▶ [Task directions]: Find all the lines in the entries below that hold the word "each" and copy them.

▶ [Pixel coordinate grounding data]:

========

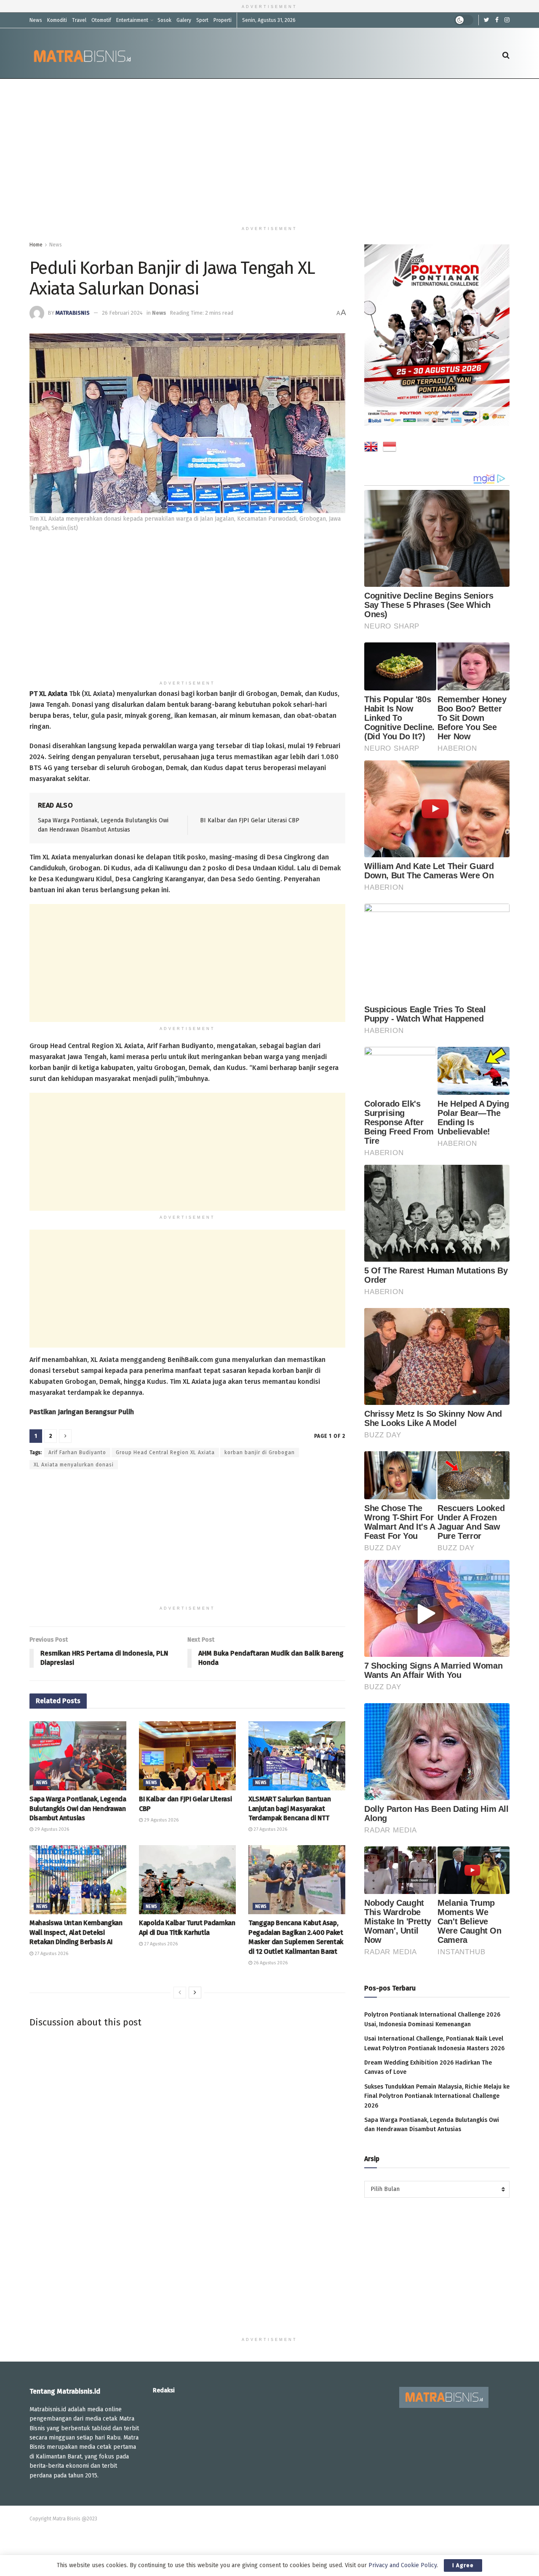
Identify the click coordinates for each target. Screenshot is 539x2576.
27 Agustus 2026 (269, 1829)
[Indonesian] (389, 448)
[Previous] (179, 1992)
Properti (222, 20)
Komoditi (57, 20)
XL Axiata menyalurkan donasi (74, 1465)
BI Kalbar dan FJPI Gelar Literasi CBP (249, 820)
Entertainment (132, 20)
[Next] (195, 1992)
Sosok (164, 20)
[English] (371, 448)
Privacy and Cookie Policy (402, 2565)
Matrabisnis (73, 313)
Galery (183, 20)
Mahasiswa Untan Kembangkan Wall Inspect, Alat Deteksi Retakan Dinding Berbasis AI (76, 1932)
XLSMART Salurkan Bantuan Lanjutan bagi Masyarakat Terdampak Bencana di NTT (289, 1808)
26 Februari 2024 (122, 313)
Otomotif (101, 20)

========

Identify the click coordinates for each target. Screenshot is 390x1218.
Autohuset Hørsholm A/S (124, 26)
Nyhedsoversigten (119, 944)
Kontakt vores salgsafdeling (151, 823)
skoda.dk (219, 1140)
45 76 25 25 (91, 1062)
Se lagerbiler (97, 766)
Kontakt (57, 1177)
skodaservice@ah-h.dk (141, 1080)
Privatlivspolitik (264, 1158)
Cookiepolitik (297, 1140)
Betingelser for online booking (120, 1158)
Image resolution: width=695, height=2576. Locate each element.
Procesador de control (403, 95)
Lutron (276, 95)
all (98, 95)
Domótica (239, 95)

========

▶ [Your solution]:
Identify the click coordinates for each target. Screenshot is 539x2576.
Identify the click coordinates for each target. Screenshot is 390x1218.
Image resolution: width=695, height=2576. Locate each element.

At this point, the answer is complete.